Angel’s housecleaner came at nine AM as planned which still seemed very early for me. Freddie was up already. Nina, the housecleaner, is from Bosnia and has two teenaged boys. She is very nice and cleans well. She is a friend of Angel’s and also cleans his house. We feel very lucky to have housecleaning already set up. And she even knows the house.
    The rain seems to have stopped for today and the sun is slowly coming out. It is hard to believe that it was so hot when we arrived and then it got so cold and rainy. A lot of people here are sick and we are exposed to a lot of coughing in the street.

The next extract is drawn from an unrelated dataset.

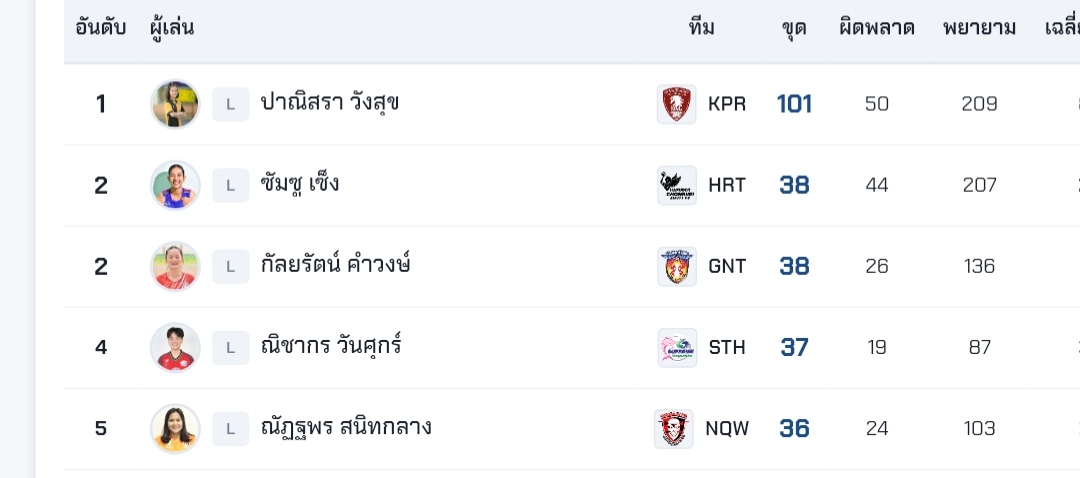Click the L position badge beside ชัมซู เซ็ง
Viewport: 1080px width, 478px height.
230,185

    Another observation–the older women here aren’t dying their hair even as much as last year. I have seen many more older women this year with grey hair. Since our travels here from 1999 on, we have noticed that almost all the women dye their hair and we rarely saw any gray-haired women. Now this year, we are seeing many gray-haired women. Again, I am not sure how much the change of barrio (neighborhood) contributes to this. When I mentioned this to someone, they said it was an effort to be “modern”.
Another observation is that here at least, the fresh squeezed orange juice has only been served once to us with sugar. In the past they always served it with sugar, which it never needs. Is this a change in pattern or only a change in neighborhood?
    We have been eating espinacas (spinach with garbanzos) for breakfast at Bar Algabeño. This is in addition fresh squeezed orange juice and coffee and Freddie’s tostada with jamon, tomato, oil and garlic. Yesterday while having coffee with Lucy there, she said that the last time she had been there had been with Pepe Rios. Pepe Rios, Agustin Rio’s older brother and a phenomenal Gypsy Flamenco dancer and teacher, died years ago. Concha Vargas was a student of his. Freddie knew him well in 1985 and I met him once in 1980.
    Shortly after Lucy mentioned that, in walked Pepe Rio’s grown son. He lives in the Canary Islands and teaches dance there. Lucy says he has all of Pepe’s steps. He was here in Sevilla because his mother had just died. Ah coincidence.
Tonight, if we are up to it, we will go to Triana again. Freddie will visit Paco Fernández’ guitar class and I will take Ines Bacan’s cante class which I have been meaning to take since Monday. I just don’t want to get anyone sick and I have felt too wiped out to go anyway.
    The printer I ordered from Carrefour is still not in so I ordered a different model for ten euros more from HP on the internet. There is no shipping fee and it should arrive within 48 hours. We will see how this type of shopping works in Sevilla.